DASHTADEM, Armenia—U.S. Ambassador Lynne M. Tracy joined Deputy Minister of Culture Tigran Galstyan to celebrate the completion of a U.S.-funded cultural preservation project in Dashtadem, on April 30. The project, funded by a $143,175 grant through the U.S. Ambassadors Fund for Cultural Preservation involved the excavation and partial restoration of the Dashtadem Fortress complex.
One of the largest medieval fortresses in the Caucasus, the site has great historical and architectural significance. It is home to the seventh century Saint Sargis Church, the twelfth century Khan Palace, and ninth century Christian gravestones. This restoration phase is a continuation of a previous U.S. government-funded AFCP project at the fortress in 2015.

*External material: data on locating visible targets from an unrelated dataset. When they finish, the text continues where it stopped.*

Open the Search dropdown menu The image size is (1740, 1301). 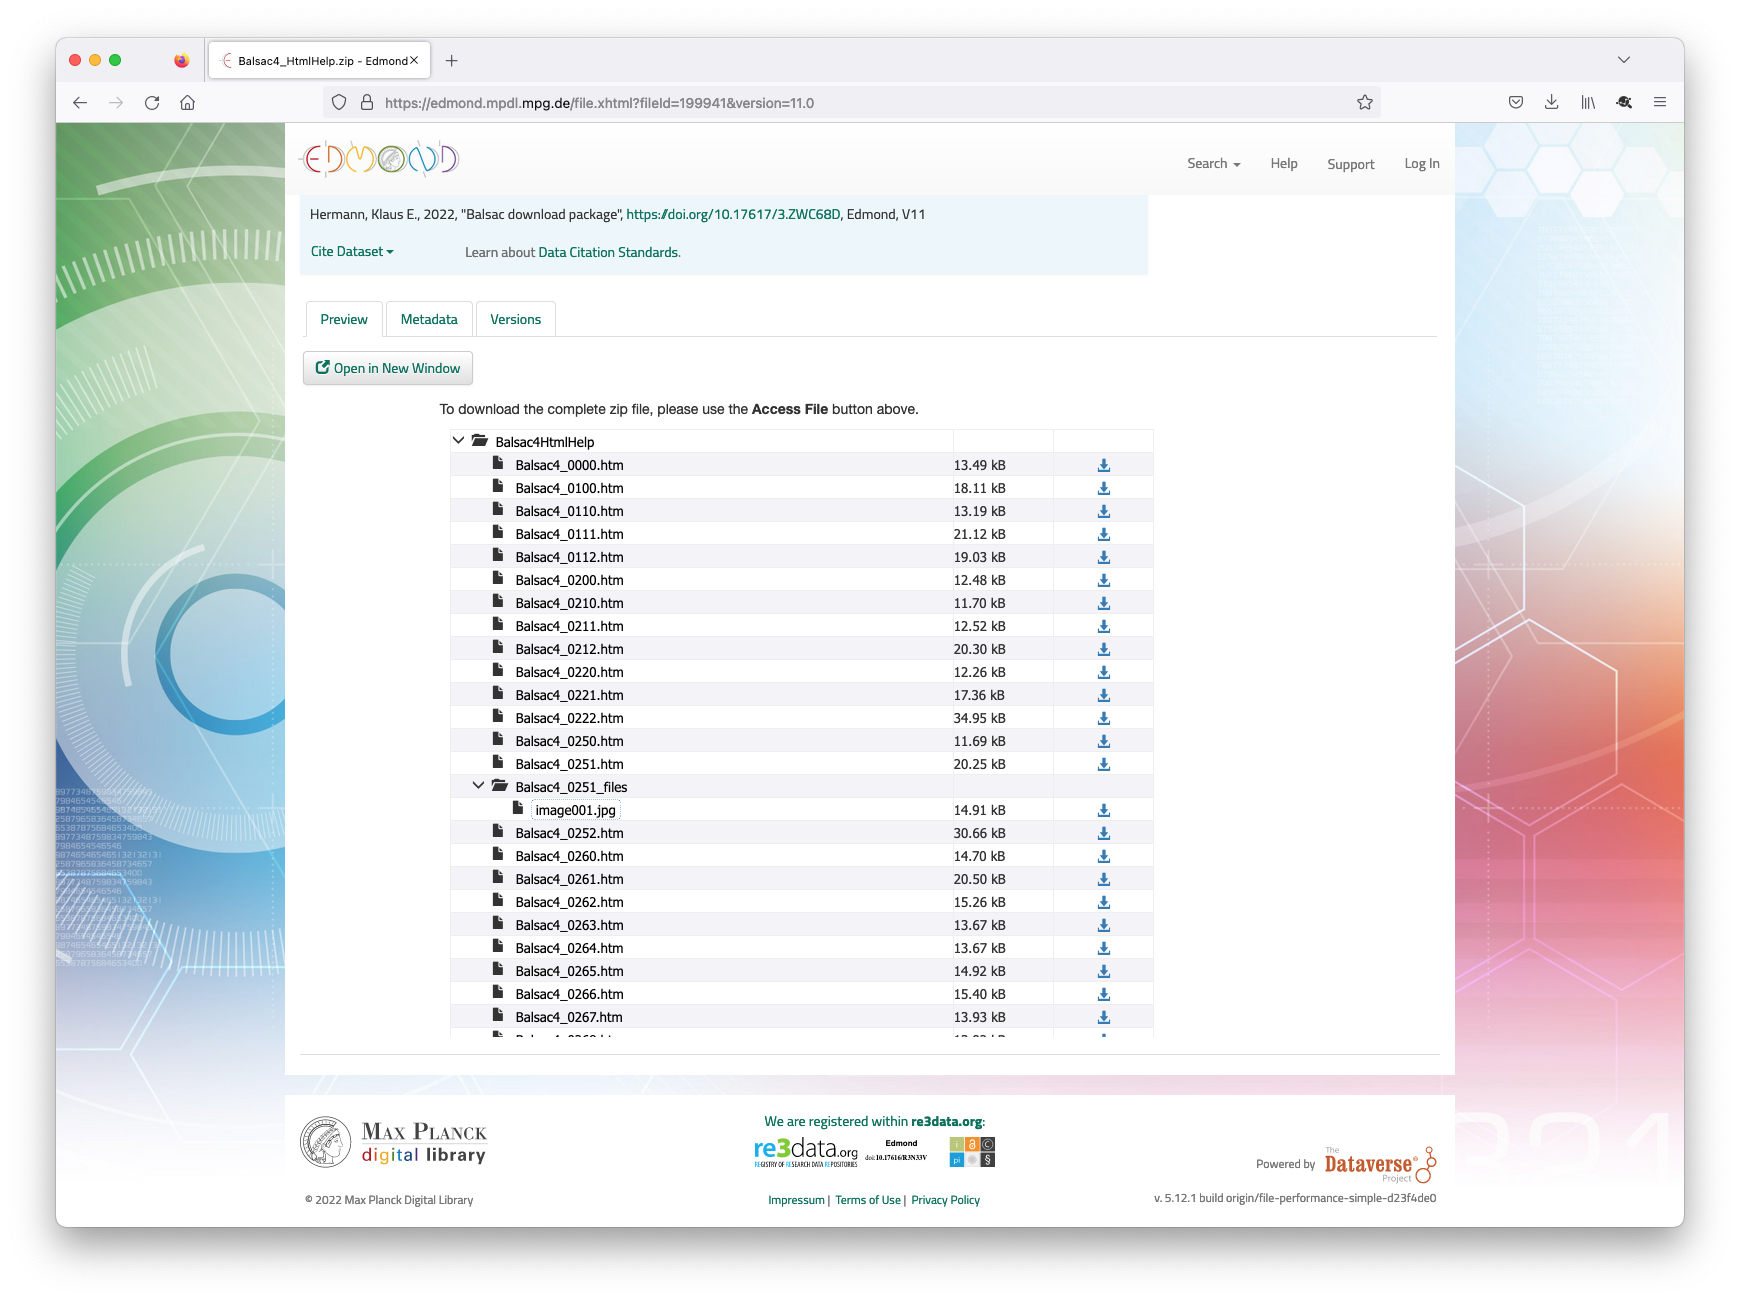click(x=1212, y=163)
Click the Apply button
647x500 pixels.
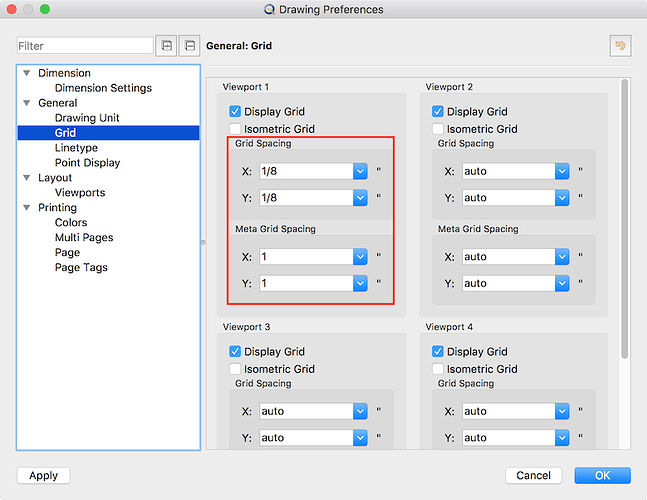point(43,476)
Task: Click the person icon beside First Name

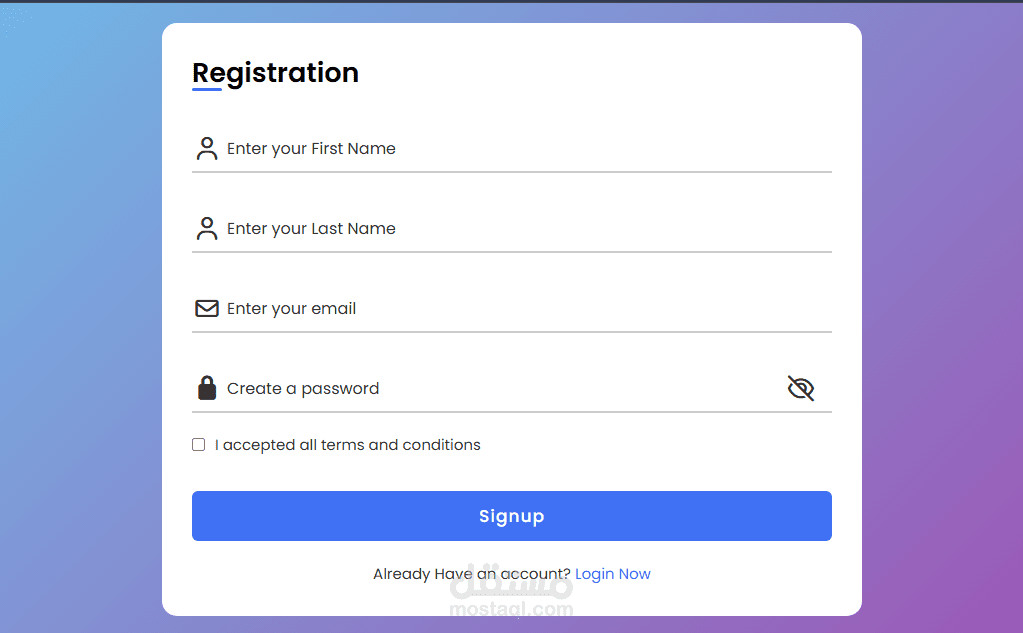Action: tap(207, 149)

The U.S. Embassy partnered with the Ministry of Culture and the AMAP Human Development NGO to realize the project. During their visit to the site, Ambassador Tracy and Deputy Minister Galstyan toured the fortress and observed firsthand the results of several years of meticulous work.
“Armenia has a rich and multifaceted history throughout which different cultural eras intertwined to create a unique Armenian heritage,” Ambassador Tracy said. “The Embassy is honored to be able to play a role in restoring and preserving sites like the Dashtadem Fortress so that future generations can learn about the roots of modern Armenian culture.”
As a result of the U.S. government grant, experts were able to stabilize and preserve the inner surrounding wall of the fortress, which provides a better understanding of its original shape and of the structures that made up the center of the compound. A previous project, also funded by the U.S. government through the AFCP, prepared the site for this phase by clearing the compound of rubbish and remnants of modern structures and allowing for excavation work around the citadel and the inner surrounding wall.
The U.S. State Department established the U.S. Ambassadors Fund for Cultural Preservation in 2000, recognizing that celebrating our shared cultural heritage is a way to bring countries and peoples together.
AFCP has been providing support for Armenian cultural sites since 2005, funding projects such as the mapping and cataloging of items at the Noratus medieval cemetery and its collection of khachkars, preservation of a medieval masonry bridge in the Garni Gorge, preservation of the Areni cave, and documentation of traditional Armenian music and dance.